▶ **ACTIVITY**: Set down, unchanged, the line with "The width and height of the screenshot is (580, 294)." and everything after it through the last line of the data.

▶ **DATA FOR THE TASK**:
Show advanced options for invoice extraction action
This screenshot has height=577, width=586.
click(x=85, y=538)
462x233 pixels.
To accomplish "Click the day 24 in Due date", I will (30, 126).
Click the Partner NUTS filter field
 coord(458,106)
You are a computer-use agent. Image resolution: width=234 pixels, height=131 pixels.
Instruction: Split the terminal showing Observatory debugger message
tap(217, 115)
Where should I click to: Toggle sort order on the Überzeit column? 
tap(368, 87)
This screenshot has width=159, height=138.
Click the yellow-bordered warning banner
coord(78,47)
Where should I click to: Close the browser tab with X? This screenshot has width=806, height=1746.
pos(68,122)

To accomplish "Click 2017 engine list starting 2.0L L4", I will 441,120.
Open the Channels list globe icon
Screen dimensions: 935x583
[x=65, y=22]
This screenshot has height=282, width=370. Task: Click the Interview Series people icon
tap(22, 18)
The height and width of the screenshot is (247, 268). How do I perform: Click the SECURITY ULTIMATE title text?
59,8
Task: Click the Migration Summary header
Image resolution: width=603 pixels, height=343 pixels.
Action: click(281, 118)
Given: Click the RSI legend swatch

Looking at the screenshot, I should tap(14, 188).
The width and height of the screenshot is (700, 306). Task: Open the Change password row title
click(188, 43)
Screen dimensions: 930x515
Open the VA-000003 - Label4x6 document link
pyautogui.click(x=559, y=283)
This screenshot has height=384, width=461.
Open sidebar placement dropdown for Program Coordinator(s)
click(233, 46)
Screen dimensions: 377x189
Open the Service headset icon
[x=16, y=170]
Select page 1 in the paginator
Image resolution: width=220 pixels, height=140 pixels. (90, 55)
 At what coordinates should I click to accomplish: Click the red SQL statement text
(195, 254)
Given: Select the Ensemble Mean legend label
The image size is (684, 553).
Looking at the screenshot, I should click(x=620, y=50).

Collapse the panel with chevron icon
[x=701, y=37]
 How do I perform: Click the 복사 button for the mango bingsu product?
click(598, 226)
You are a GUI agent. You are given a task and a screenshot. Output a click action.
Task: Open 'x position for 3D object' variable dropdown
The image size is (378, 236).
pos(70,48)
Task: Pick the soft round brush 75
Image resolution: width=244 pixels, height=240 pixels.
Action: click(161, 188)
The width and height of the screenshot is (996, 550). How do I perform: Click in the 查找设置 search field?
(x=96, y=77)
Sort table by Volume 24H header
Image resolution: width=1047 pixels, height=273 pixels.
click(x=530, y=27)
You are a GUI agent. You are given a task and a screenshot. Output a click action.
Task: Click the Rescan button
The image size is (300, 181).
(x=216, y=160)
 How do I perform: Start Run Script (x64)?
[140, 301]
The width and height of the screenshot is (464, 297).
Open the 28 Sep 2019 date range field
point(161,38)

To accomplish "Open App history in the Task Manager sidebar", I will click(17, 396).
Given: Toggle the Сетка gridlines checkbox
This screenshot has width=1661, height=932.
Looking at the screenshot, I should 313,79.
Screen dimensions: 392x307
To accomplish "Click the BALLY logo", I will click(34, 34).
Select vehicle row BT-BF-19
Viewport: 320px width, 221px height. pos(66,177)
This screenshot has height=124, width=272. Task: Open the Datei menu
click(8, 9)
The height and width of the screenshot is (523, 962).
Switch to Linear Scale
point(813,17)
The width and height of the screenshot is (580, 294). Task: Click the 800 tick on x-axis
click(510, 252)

▶ **YOUR RESPONSE**:
The width and height of the screenshot is (580, 294). Task: Click the 800 tick on x-axis
click(510, 252)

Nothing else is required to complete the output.